Received-SPF: pass (google.com: domain of linux-kernel-owner@vger.kernel.org designates 2620:137:e000::1:20 as permitted sender) client-ip=2620:137:e000::1:20;
Date:   Tue, 18 Jul 2023 18:25:22 +0100
From:   Qais Yousef <qyousef@layalina.io>
To:     Vincent Guittot <vincent.guittot@linaro.org>
Cc:     Ingo Molnar <mingo@kernel.org>,
        Peter Zijlstra <peterz@infradead.org>,
        Dietmar Eggemann <dietmar.eggemann@arm.com>,
        linux-kernel@vger.kernel.org
Subject: Re: [RFC PATCH] sched/fair: Fix impossible migrate_util scenario in
 load balance
Message-ID: <20230718172522.s4gcfx3ppljwbks7@airbuntu>
References: <20230716014125.139577-1-qyousef@layalina.io>
 <ZLaKFFjY6NWaJdOq@vingu-book>
 <20230718161829.ws3vn3ufnod6kpxh@airbuntu>
 <CAKfTPtA55NemHq0tZPuiEN=c3DRZWD-7jf7ZrKdHE9y9b_szZg@mail.gmail.com>
MIME-Version: 1.0
Content-Type: text/plain; charset=utf-8
Content-Disposition: inline
Content-Transfer-Encoding: 8bit
In-Reply-To: <CAKfTPtA55NemHq0tZPuiEN=c3DRZWD-7jf7ZrKdHE9y9b_szZg@mail.gmail.com>
Precedence: bulk

On 07/18/23 18:31, Vincent Guittot wrote:
> On Tue, 18 Jul 2023 at 18:18, Qais Yousef <qyousef@layalina.io> wrote:
> >
> > On 07/18/23 14:48, Vincent Guittot wrote:
> > > Le dimanche 16 juil. 2023 à 02:41:25 (+0100), Qais Yousef a écrit :
> > > > We've seen cases while running geekbench that an idle little core never
> > > > pulls a task from a bigger overloaded cluster for 100s of ms and
> > > > sometimes over a second.
> > > >
> > > > It turned out that the load balance identifies this as a migrate_util
> > > > type since the local group (little cluster) has a spare capacity and
> > > > will try to pull a task. But the little cluster capacity is very small
> > > > nowadays (around 200 or less) and if two busy tasks are stuck on a mid
> > > > core which has a capacity of over 700, this means the util of each tasks
> > > > will be around 350+ range. Which is always bigger than the spare
> > > > capacity of the little group with a single idle core.
> > > >
> > > > When trying to detach_tasks() we bail out then because of the comparison
> > > > of:
> > > >
> > > >     if (util > env->imbalance)
> > > >             goto next;
> > > >
> > > > In calculate_imbalance() we convert a migrate_util into migrate_task
> > > > type if the CPU trying to do the pull is idle. But we only do this if
> > > > env->imbalance is 0; which I can't understand. AFAICT env->imbalance
> > > > contains the local group's spare capacity. If it is 0, this means it's
> > > > fully busy.

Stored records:
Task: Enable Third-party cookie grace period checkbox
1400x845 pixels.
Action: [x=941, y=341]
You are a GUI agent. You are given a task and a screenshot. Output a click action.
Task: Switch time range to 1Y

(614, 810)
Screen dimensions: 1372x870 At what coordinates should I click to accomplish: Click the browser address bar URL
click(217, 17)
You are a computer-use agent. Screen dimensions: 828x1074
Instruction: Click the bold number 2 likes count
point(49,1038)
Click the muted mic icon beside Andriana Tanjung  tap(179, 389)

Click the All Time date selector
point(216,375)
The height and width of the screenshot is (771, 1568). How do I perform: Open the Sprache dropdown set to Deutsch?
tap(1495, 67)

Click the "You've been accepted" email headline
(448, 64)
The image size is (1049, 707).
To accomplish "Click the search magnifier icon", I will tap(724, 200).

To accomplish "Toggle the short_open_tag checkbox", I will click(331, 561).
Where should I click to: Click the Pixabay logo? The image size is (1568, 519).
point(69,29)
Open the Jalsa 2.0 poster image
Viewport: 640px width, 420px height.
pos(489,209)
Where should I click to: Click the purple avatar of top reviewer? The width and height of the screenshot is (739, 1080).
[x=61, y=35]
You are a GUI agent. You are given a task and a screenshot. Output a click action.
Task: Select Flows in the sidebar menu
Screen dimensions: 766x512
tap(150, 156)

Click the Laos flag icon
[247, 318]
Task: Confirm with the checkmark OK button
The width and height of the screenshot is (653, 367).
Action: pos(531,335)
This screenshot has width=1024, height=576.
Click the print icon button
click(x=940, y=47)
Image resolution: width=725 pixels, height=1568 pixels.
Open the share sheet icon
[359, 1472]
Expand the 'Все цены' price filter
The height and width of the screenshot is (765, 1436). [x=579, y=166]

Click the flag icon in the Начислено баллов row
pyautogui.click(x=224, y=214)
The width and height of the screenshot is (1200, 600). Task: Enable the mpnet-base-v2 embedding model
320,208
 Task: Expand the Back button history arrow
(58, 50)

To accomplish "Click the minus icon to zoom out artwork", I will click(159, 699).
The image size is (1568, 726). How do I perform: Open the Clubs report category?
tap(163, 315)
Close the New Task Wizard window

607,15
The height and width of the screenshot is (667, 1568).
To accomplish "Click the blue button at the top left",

Written task »
Condense the paragraph in the message that begins "It turned out that the load balance" into a short bulleted list, keeping its main facts. The records have no connection to the message.

Written answer »
- The load balance treats the case as a migrate_util type, because the local group (the little cluster) has spare capacity and will try to pull a task.
- The little cluster's capacity is very small, around 200 or less.
- A mid core has a capacity of over 700, so two busy tasks stuck on it each have a util in the 350+ range.
- That util is always bigger than the spare capacity of the little group with a single idle core.